(Excerpts from a dataset)

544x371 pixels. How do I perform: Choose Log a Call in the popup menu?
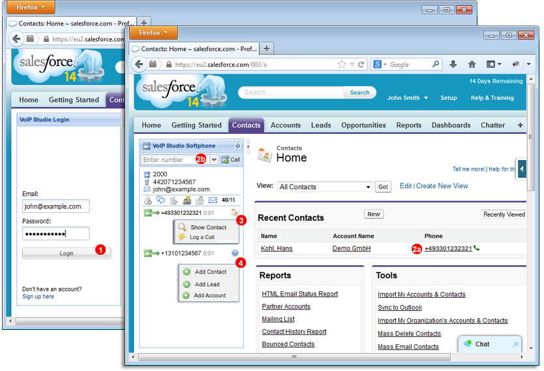(x=202, y=237)
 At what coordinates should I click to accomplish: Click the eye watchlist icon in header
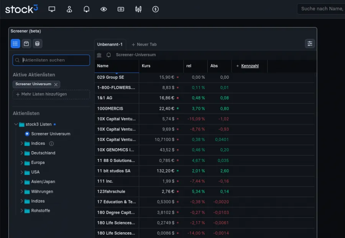[x=104, y=9]
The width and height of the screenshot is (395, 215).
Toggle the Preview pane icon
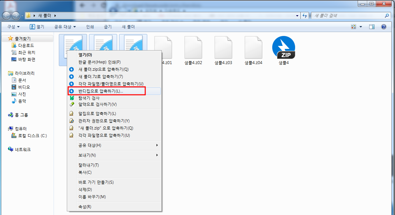(x=372, y=26)
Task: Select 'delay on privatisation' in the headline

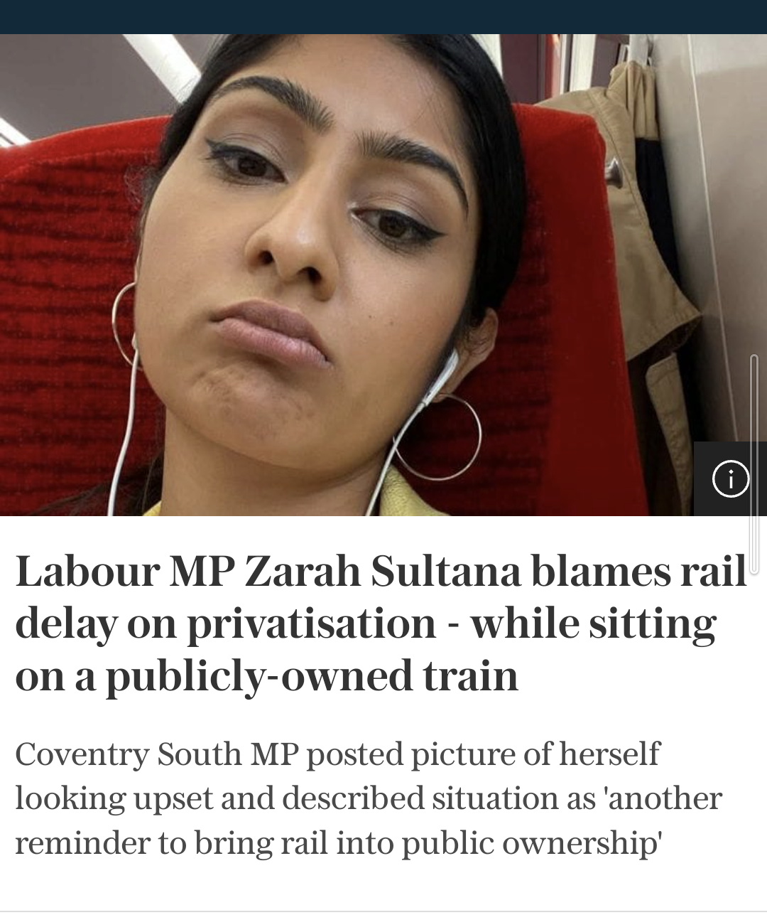Action: (x=226, y=624)
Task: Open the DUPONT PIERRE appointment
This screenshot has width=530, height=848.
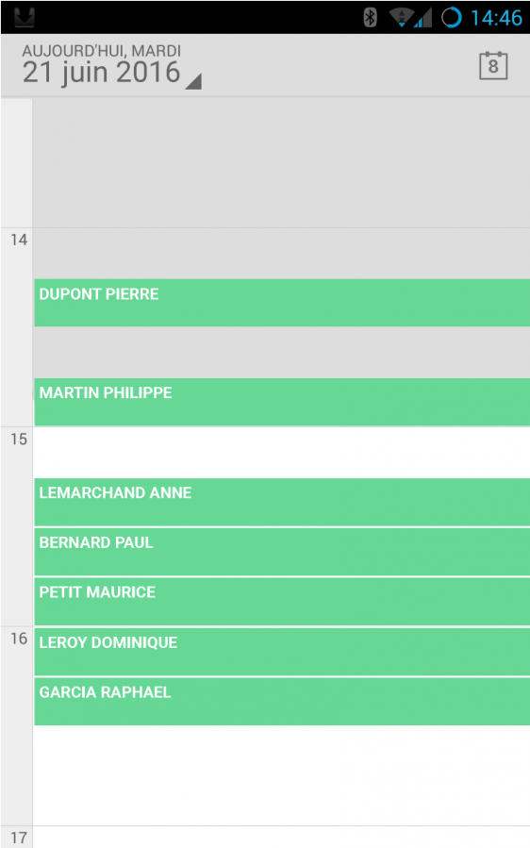Action: tap(282, 303)
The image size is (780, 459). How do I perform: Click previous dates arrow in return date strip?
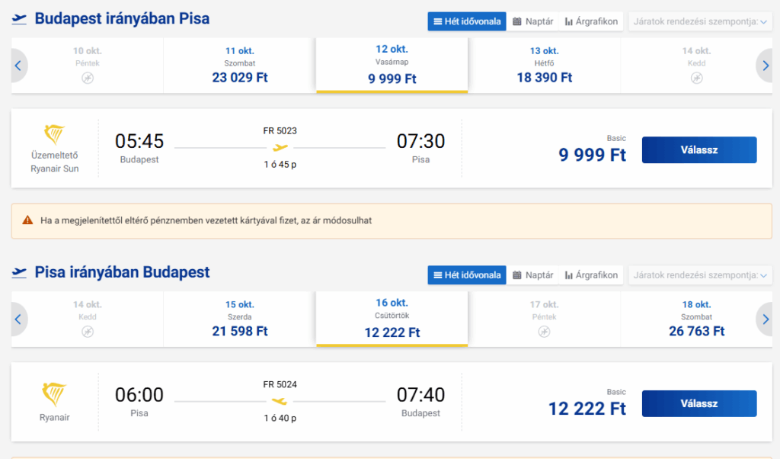[x=19, y=319]
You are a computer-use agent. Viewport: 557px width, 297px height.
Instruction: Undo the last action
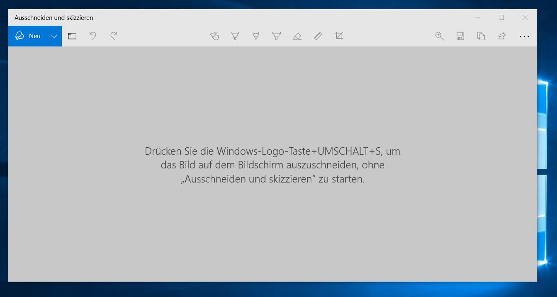[x=93, y=36]
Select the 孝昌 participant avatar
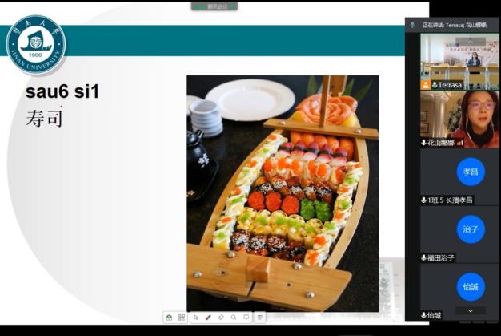501x336 pixels. pos(471,172)
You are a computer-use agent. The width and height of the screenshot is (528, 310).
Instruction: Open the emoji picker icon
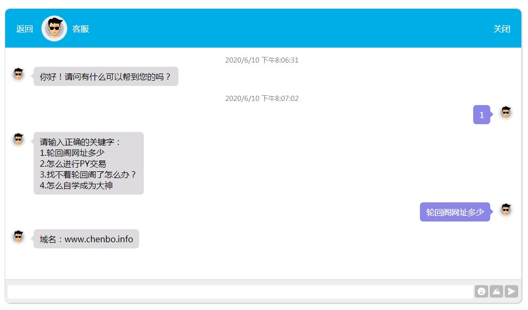[481, 291]
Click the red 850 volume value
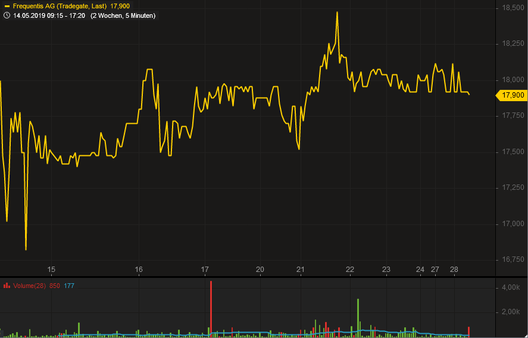 (54, 286)
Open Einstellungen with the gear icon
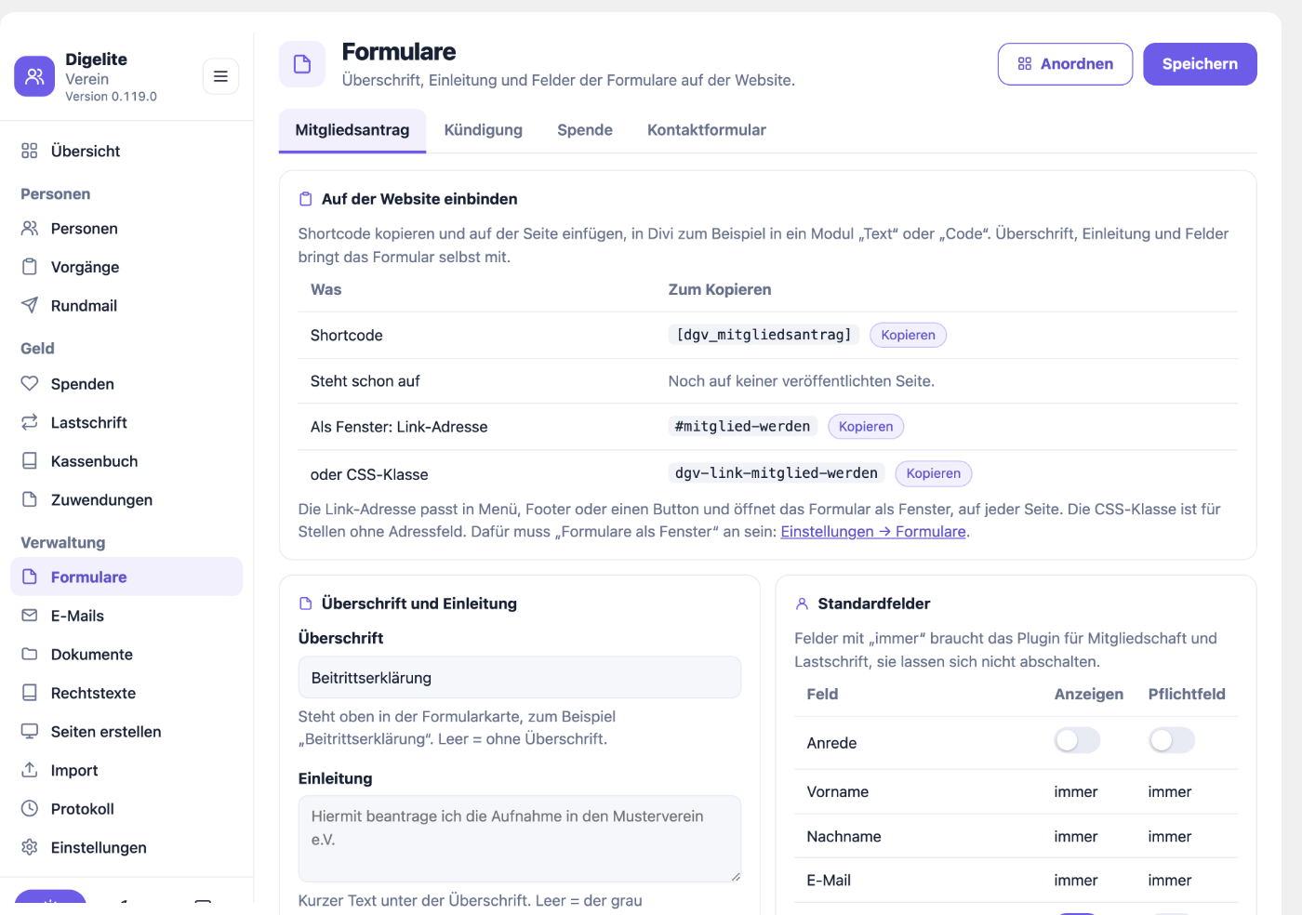Screen dimensions: 1302x915 (30, 847)
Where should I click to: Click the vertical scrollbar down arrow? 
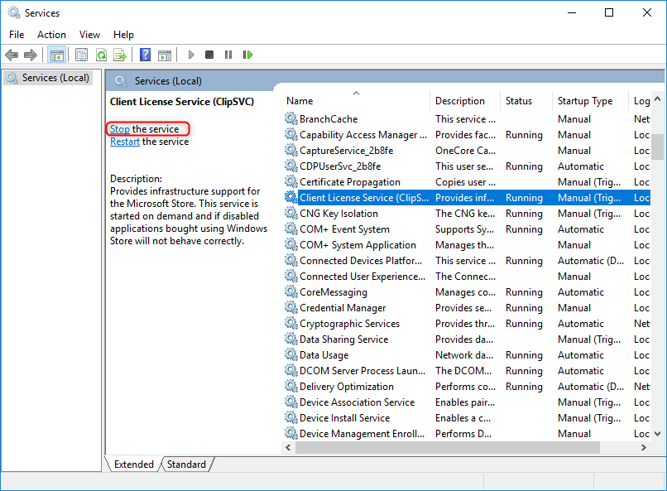657,434
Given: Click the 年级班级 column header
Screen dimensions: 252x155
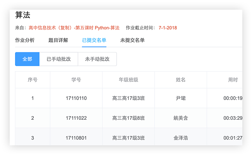Looking at the screenshot, I should point(128,80).
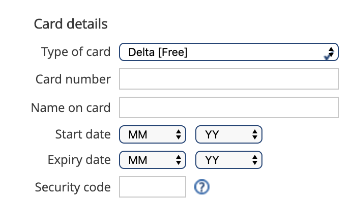Click into the Security code box
The image size is (352, 223).
coord(153,187)
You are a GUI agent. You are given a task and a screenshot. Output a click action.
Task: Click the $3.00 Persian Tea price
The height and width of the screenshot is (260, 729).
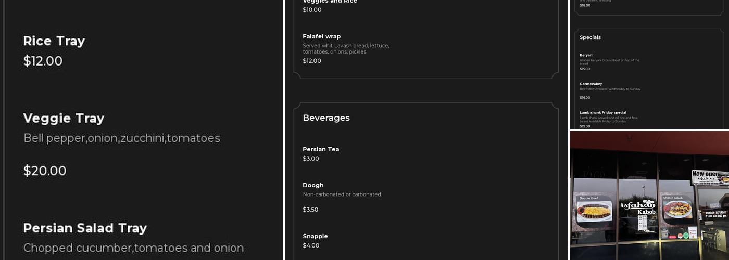pyautogui.click(x=311, y=159)
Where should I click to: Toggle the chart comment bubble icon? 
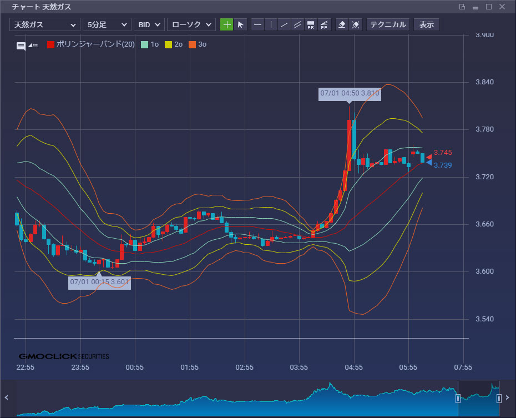pos(21,46)
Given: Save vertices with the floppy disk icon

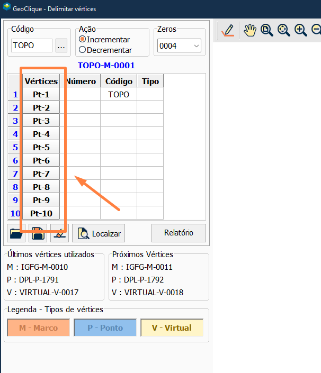Looking at the screenshot, I should (38, 233).
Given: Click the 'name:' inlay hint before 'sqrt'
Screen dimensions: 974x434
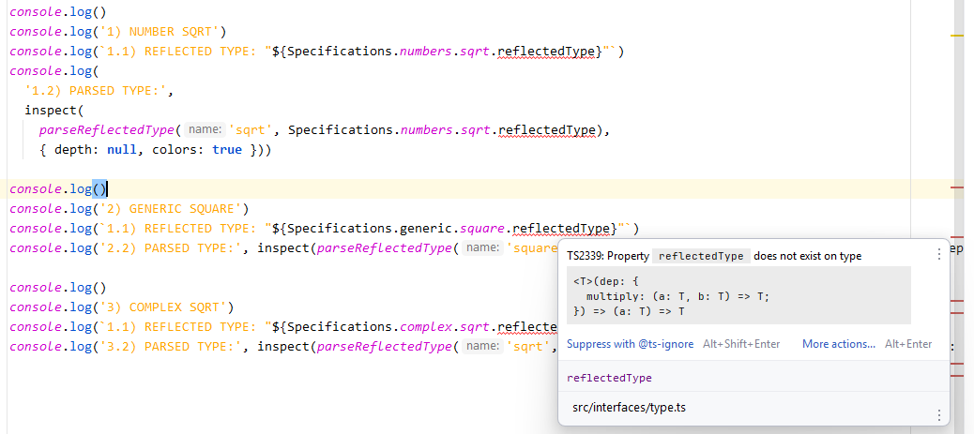Looking at the screenshot, I should [x=204, y=130].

### Task goal
Read the entries and show each line that mentions "computer".

### Answer for the task
You are a computer-use agent. Viewport: 557px width, 297px height.
You are a computer-use agent. The width and height of the screenshot is (528, 310).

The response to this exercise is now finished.